TOP Comments
  • Newcomer point
    Disaster is coming. Private control of public entities will raise prices and not really do a better job (income funneled into profit and high CEO salaries) . Imagine a toll road for the interstate. Business does some things better but we have government to take care of the common areas. Roads should stay public, just raise the gas tax and pay for it. People oppose raising a gas tax but go for privatizing roads and drilling national parks, stupid. Republicans have cut taxes (mostly for the rich) and are now throwing public ownership to the wind. Disaster is coming.
  • NBF Moderator point
    Why do they still own these assets anyway?

    It is estimated that the Feds own $20+ trillion in assets like these. They should sell them off - esp the high value ones like buildings and power authorities. End the socialism.
  • Expert point
    Great idea to fix roads etc, but they are betting on public-private equity. Sorry, but won't happen unless 100% private capital. First, the IRR is too low (even with a 10/90 equity/debt split) unless PE feels like losing money (opportunity cost of equal risk investments elsewhere). Second, these programs are notorious for being financial disasters. Investors need long term (20-30 year) cash flow surety. Politicians want to get re-elected. The two don't mix. Tolls on the road too high? No worries, we'll just lower them - oops we broke the contract and now have to raise taxes or borrow money to pay the contractor the difference....

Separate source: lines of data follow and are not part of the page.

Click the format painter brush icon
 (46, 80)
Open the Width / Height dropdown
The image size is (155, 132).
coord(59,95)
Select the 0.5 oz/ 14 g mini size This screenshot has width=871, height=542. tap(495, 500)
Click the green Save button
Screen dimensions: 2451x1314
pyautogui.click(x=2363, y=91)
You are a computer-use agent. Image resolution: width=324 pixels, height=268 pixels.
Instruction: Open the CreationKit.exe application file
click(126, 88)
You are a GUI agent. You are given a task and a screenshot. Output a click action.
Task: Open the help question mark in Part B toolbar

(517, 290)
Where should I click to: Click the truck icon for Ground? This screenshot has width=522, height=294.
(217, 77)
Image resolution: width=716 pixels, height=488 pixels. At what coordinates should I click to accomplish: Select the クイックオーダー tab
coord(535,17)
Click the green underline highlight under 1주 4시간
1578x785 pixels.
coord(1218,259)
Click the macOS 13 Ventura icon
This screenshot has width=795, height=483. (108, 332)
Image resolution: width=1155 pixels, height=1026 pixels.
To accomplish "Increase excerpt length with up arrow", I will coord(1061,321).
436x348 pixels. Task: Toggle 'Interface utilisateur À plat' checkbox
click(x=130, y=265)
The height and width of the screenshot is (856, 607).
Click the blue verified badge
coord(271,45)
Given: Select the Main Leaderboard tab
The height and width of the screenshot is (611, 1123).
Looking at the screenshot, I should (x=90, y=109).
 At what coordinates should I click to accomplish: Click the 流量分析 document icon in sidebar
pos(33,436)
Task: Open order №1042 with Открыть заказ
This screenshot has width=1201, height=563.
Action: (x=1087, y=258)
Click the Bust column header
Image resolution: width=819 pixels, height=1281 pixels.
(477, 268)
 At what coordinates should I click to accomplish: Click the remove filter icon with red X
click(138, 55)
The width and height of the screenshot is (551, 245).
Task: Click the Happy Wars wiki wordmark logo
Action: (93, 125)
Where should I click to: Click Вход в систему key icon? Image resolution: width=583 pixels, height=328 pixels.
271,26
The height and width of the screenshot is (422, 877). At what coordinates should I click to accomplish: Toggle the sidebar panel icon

    100% private can work (eg Dulles Toll Road). What the IIC (idiots in charge) ought to do is completely outsource the assets. The TVA is a great example. They are a standalone op and generating about 7% equity return. Pretty much in line with a big utility. Well run public company. Would cost about $7bn to buy and a nice long term cash flow. Can probably bump up returns to 9% just by clearing the underbrush.